Et les désagréments continuent. John Gardner a décidé de ressusciter SPECTRE. Pourquoi pas, est-il possible de se dire. Installant un certain mystère autour du responsable de cette renaissance, on espère quand même qu'il a bien pris en compte que Blofeld est mort, tué par James Bond dans You only live twice. On apprendra, après l'installation d'un peu de mystère autour du retour de SPECTRE, qu'il est du à la fille de Blofeld, Nena, ce qui renvoie une fois de plus à la question de l'âge de James Bond ; et cette nouvelle question qui rejoint celle de la CIA : SPECTRE ne serait donc qu'une entreprise familiale ?

La fille de Leiter, la fille de Blofeld, c'est un peu beaucoup ces "filles de". John Gardner transforme l'univers de Ian Fleming en une désolante saga familiale. Je n'aime pas du tout ces mauvaises idées. Ne manquent plus à l'appel que le petit fils de M et la nièce de Miss Moneypenny et ce sera Dallas ! Miss Moneypenny justement, nous avons droit à une scène entre Bond et elle, le genre de scène issu des films et non des romans originaux. William Boyd commettra la même erreur avec son Solo en 2013 alors qu'il aurait été plus judicieux de faire intervenir Loelia Ponsonby, la secrétaire de James Bond, nettement plus présente dans les œuvres de Fleming ; car pour être clair, j'opère une nette distinction entre l'univers des romans et celui des films. Et ce qu'a écrit Fleming est tellement formidable !

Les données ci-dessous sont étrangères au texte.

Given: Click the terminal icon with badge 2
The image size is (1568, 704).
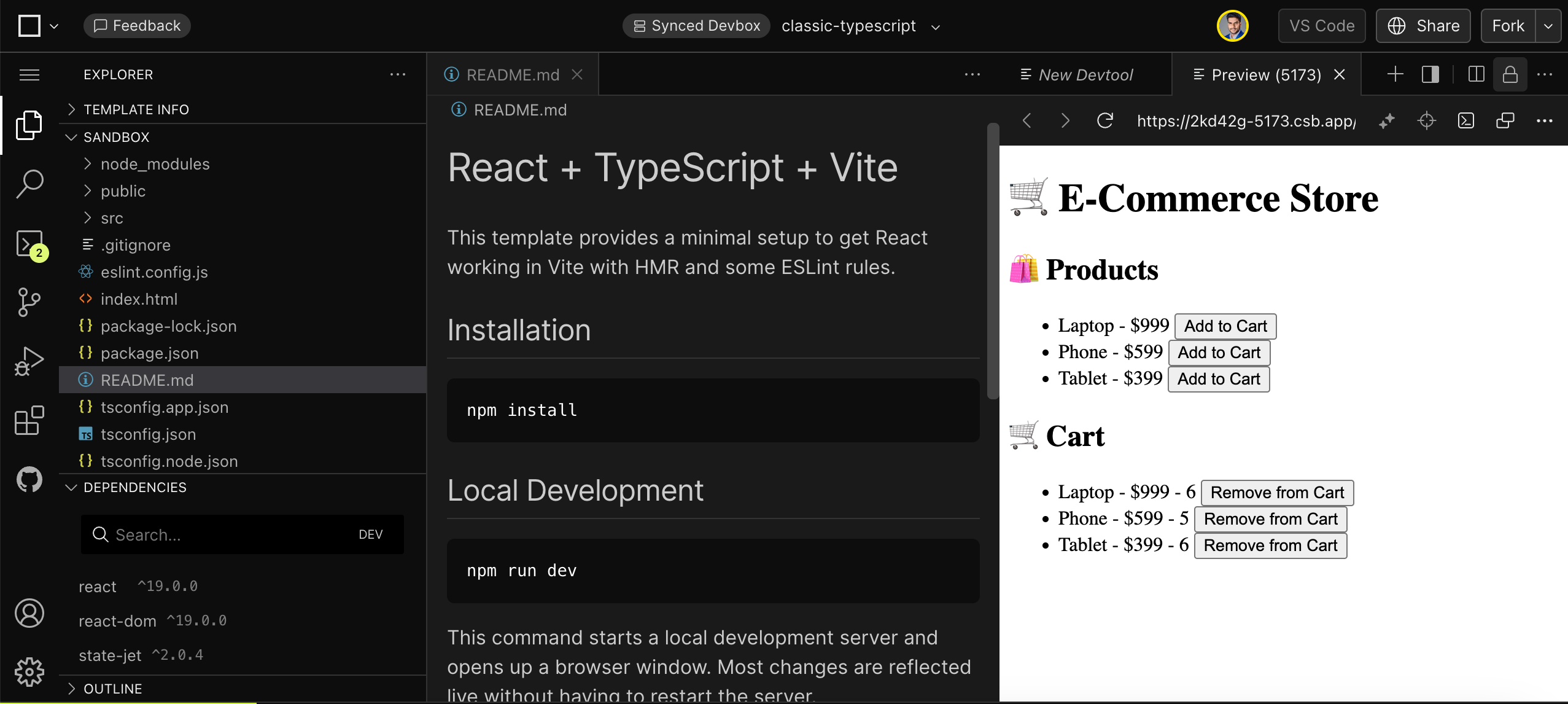Looking at the screenshot, I should 29,244.
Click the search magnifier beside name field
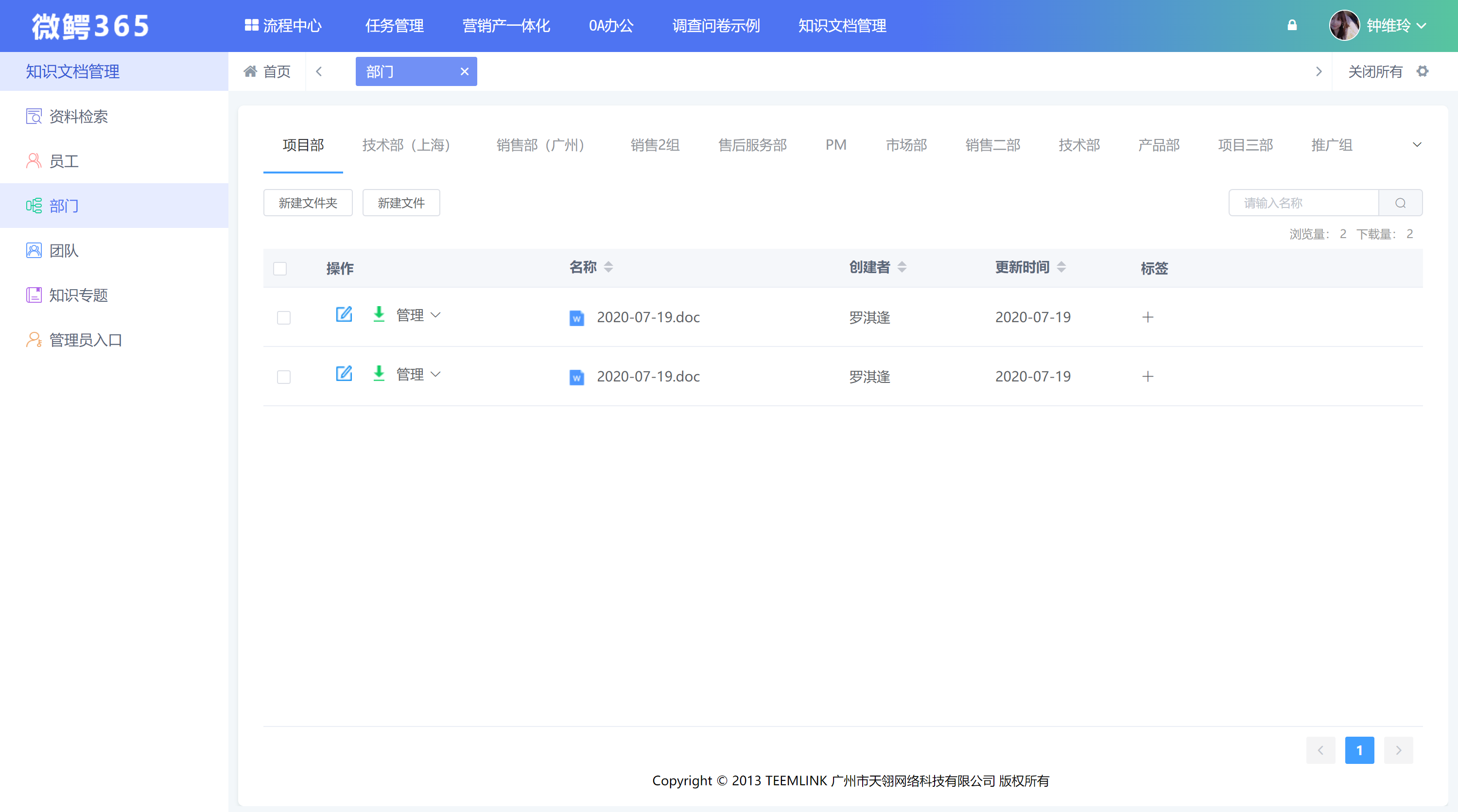The height and width of the screenshot is (812, 1458). pyautogui.click(x=1400, y=203)
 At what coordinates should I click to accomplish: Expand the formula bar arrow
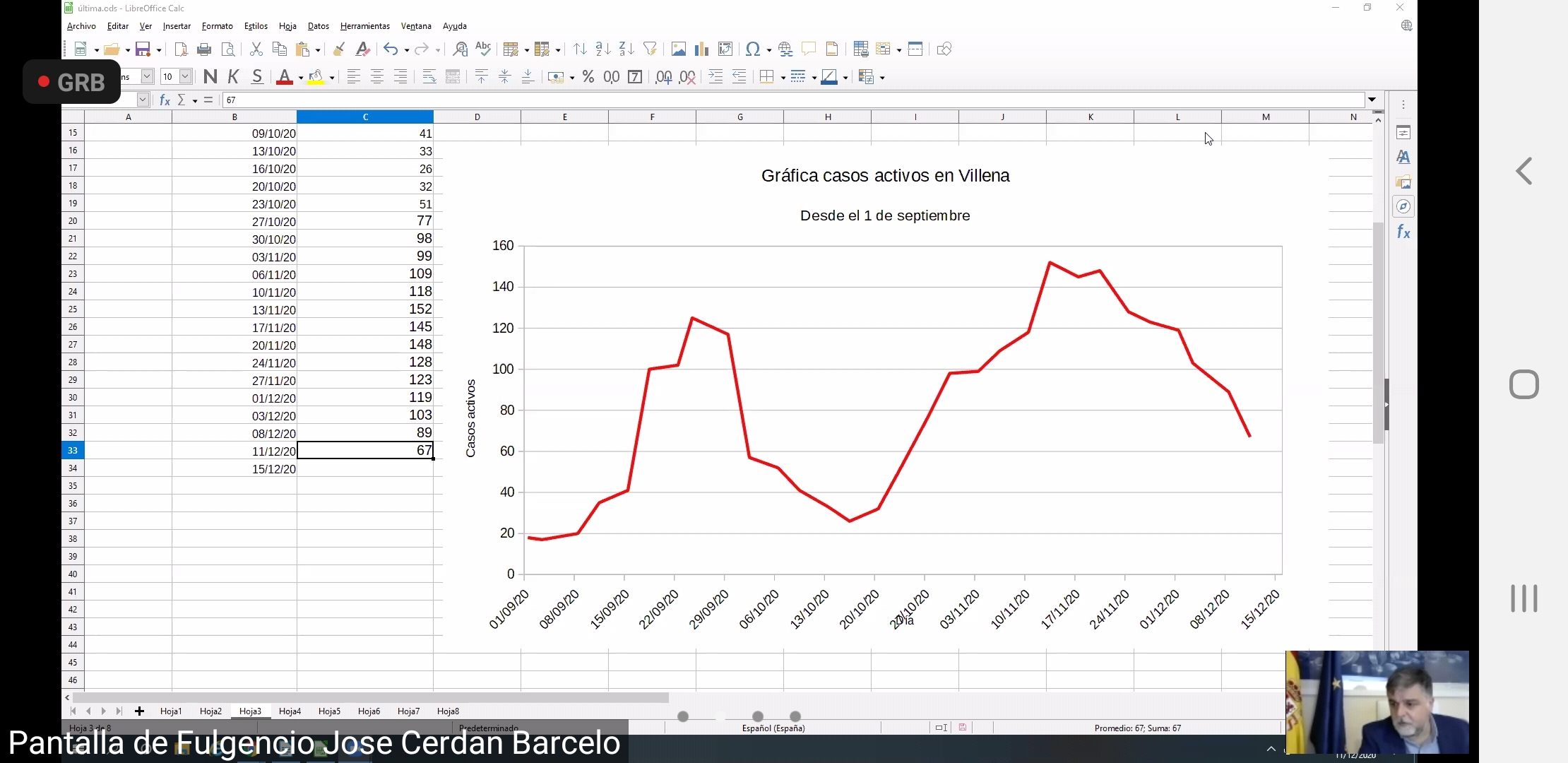[x=1372, y=100]
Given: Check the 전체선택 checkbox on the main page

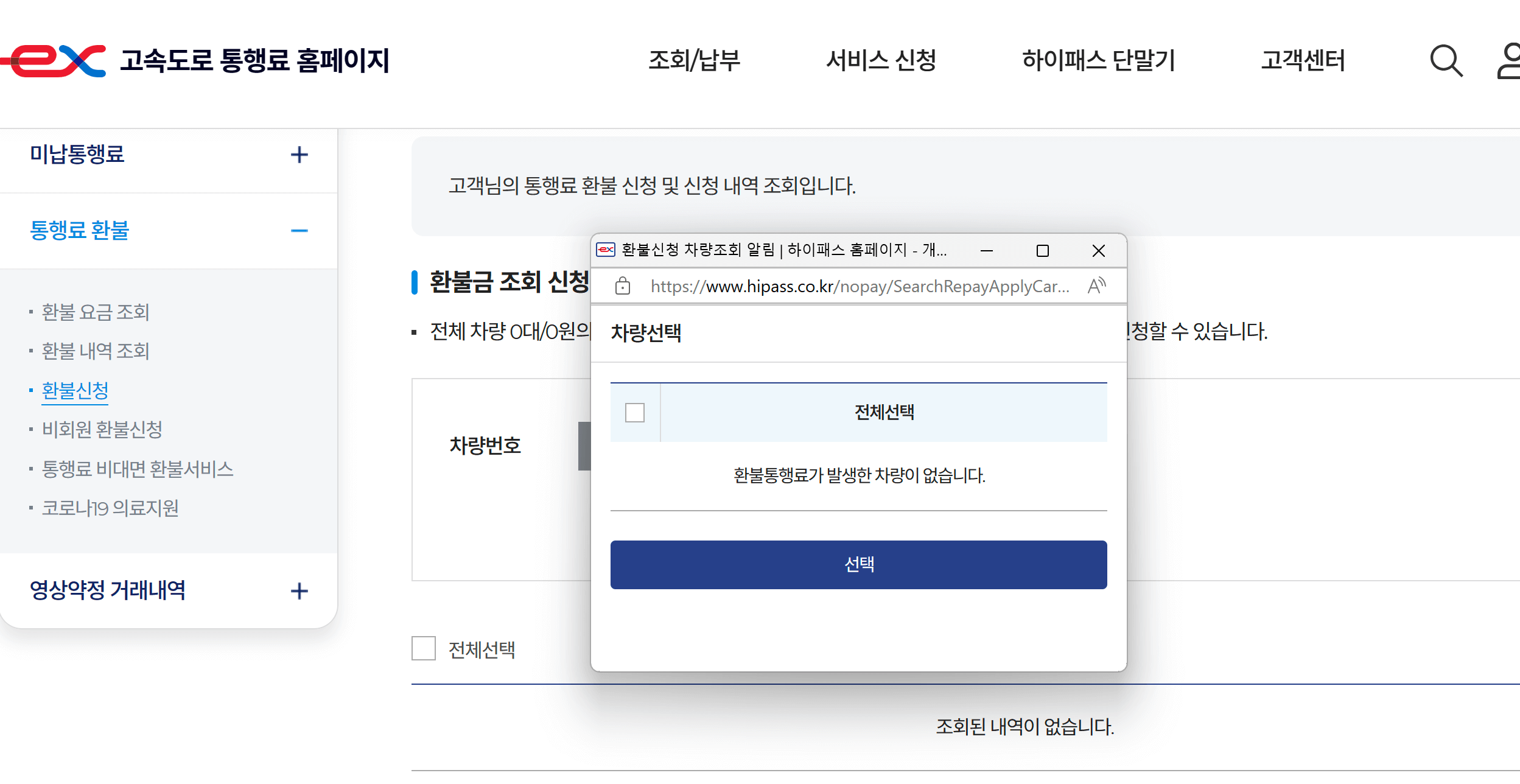Looking at the screenshot, I should (x=423, y=649).
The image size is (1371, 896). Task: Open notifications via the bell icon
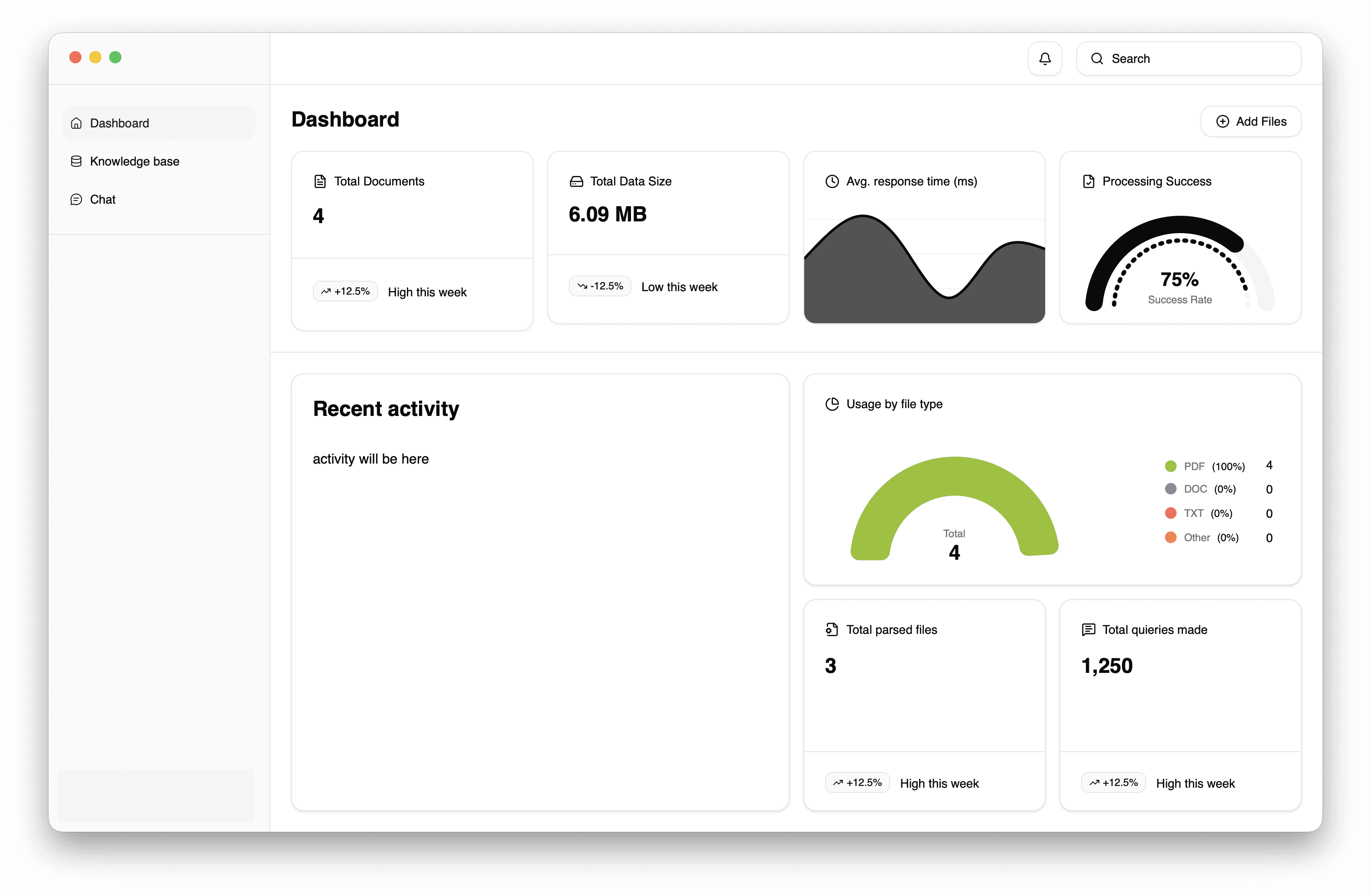tap(1045, 58)
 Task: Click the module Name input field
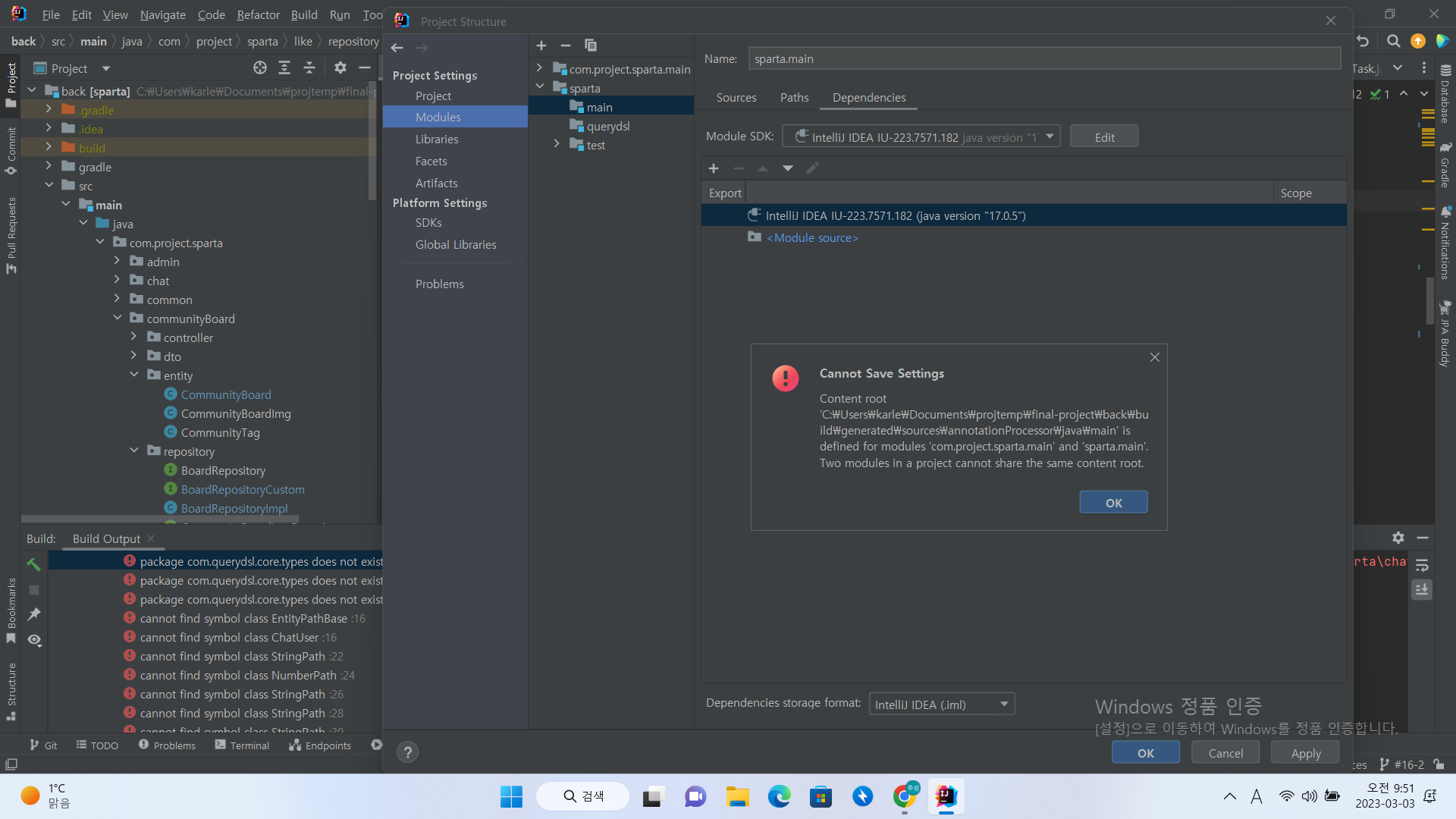point(1044,59)
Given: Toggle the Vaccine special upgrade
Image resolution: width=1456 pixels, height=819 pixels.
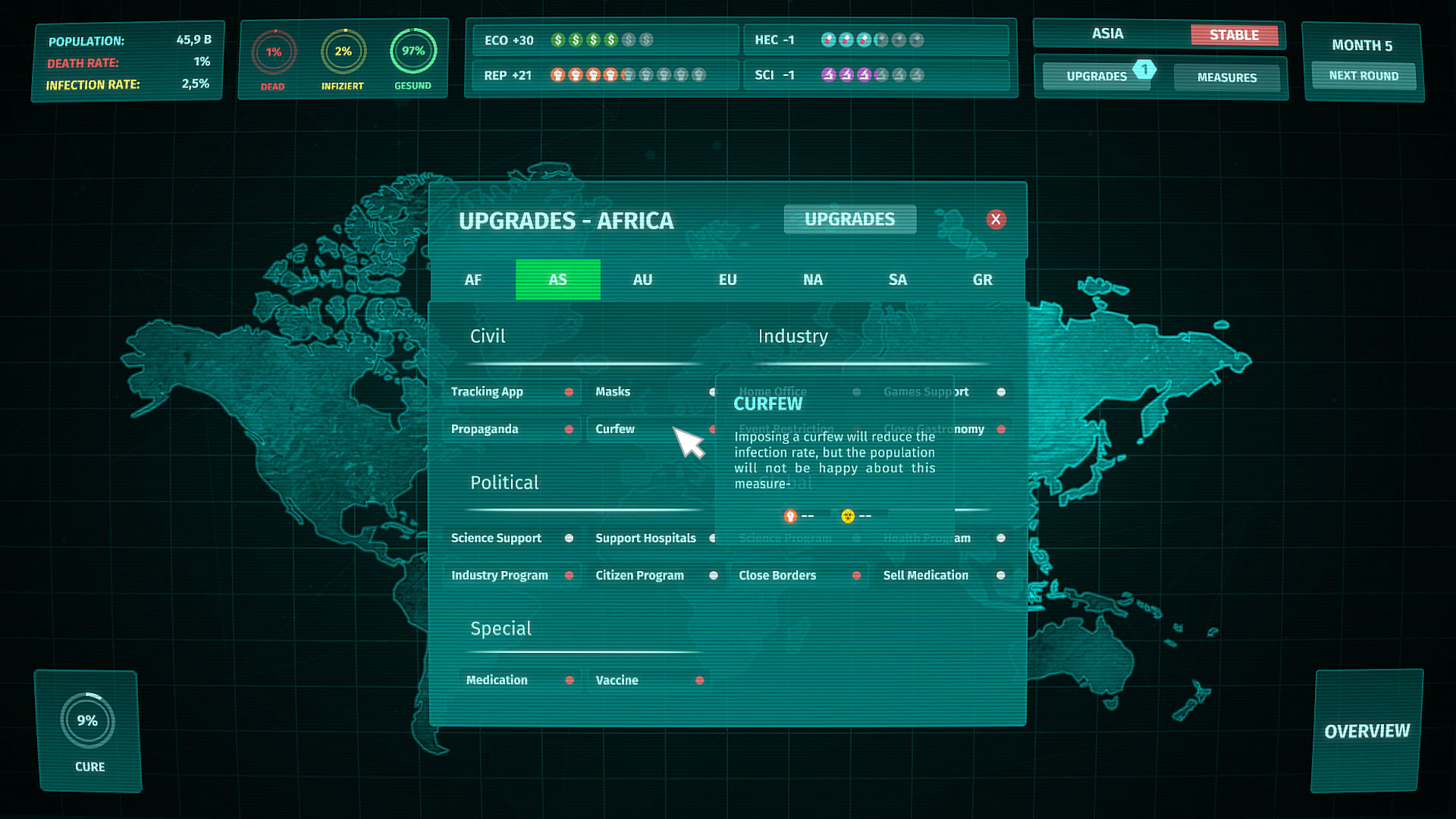Looking at the screenshot, I should pyautogui.click(x=699, y=681).

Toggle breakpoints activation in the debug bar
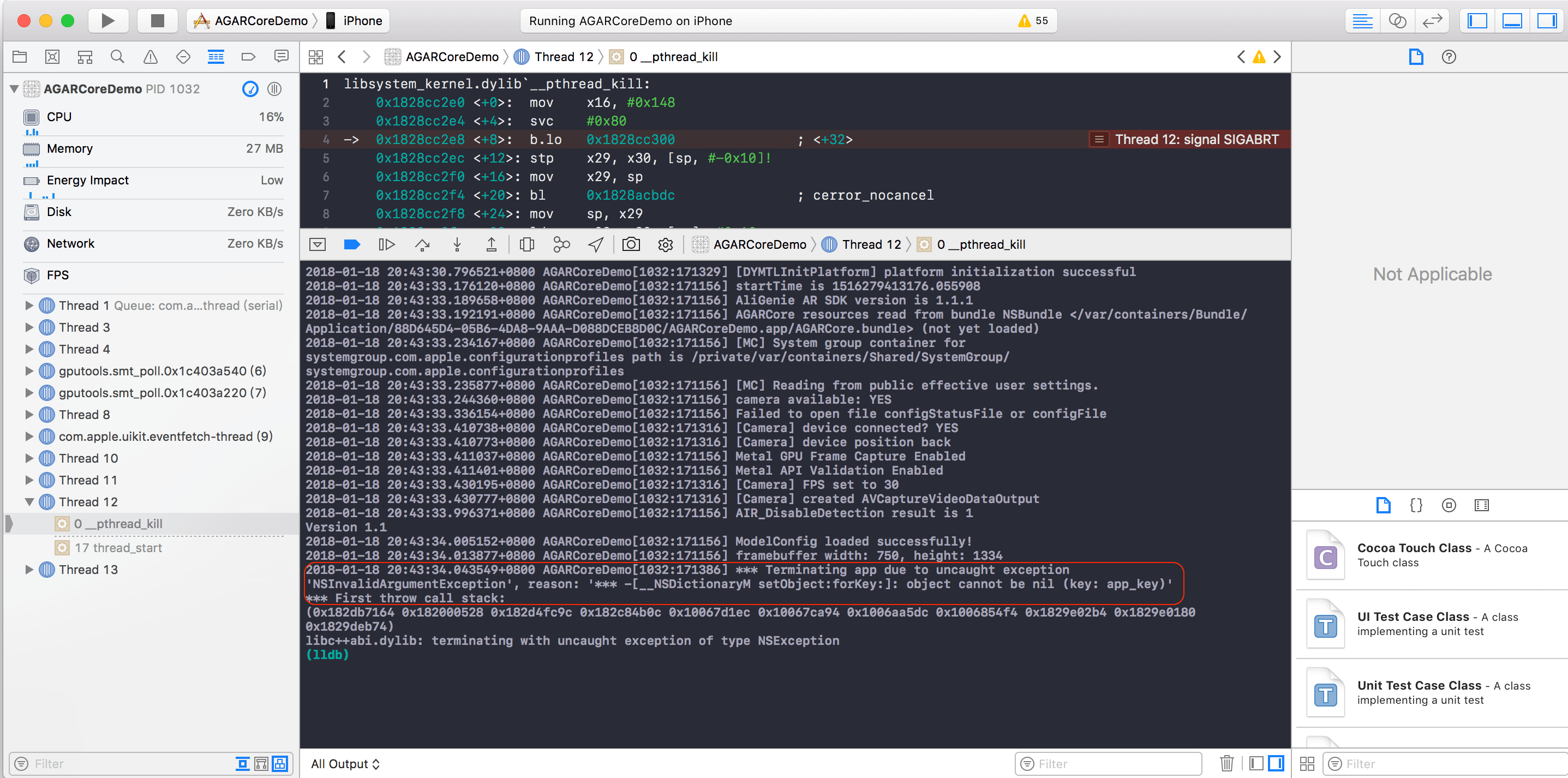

Vient donc alors cette question : au delà de la justification commerciale, à qui s'adressent les romans post Fleming ? Car il semble que John Gardner mélange allègrement ce qui vient des romans originels (trop peu) et ce qui vient des films (beaucoup trop), et à l'époque où il livre ses premiers écrits, nous sommes dans la période Roger Moore qui, à mes yeux, est loin d'être la meilleure mais qui semble pourtant l'influencer.

Autre incohérence, et pas des moindres, alors qu'est supposé dès le début le retour de SPECTRE (James Bond le soupçonne en fonction d'un indice assez grossier, comment peut-on écrire quelque chose d'aussi naïf ?), et qu’un tel paramètre nécessite une absolue discrétion autour de l'enquête, l'auteur ne trouve pas mieux que de donner à James Bond la couverture d'un célèbre connaisseur de gravures rares car le supposé ennemi, un certain Bismaquer, est un collectionneur de ce type d’œuvres. En fait, John Gardner s'est arrangé pour que le rapprochement entre 007 et ses ennemis soit des moins compliqués à entreprendre.

De plus, à bien y regarder, la structure de l'histoire n'est pas éloignée de celle de On her Majesty's secret service (le roman) et la configuration du ranch où se déroule la majeure partie du livre n'est pas très éloignée du Piz Gloria de Blofeld. J'ai eu une impression de déjà-vu alors qu'il m'est arrivé de constater et d'écrire dans mes billets consacrés à ses livres, que Ian Fleming avait pris soin de rendre des œuvres très différentes les unes des autres.

Un point m'a quand même plutôt amusé, celui du plan de la prise du contrôle du NORAD par l'envoi massif de glaces contenant un puissant psychotrope destiné à son personnel. C'est déjà ça.

Pour conclure, je pense qu'il aurait été plus judicieux de faire revenir SMERSH car SPECTRE est lié à des drames plus intimes ayant atteint James Bond (l'assassinat de Teresa, la vengeance qui a suivi) et la renaissance de l'organisation de Blofeld ne fonctionne pas ou très mal ; sans compter que John Gardner est incapable de créer une ambiance inquiétante. J'avais constamment en tête celle du Piz Gloria, tellement plus riche et tendue.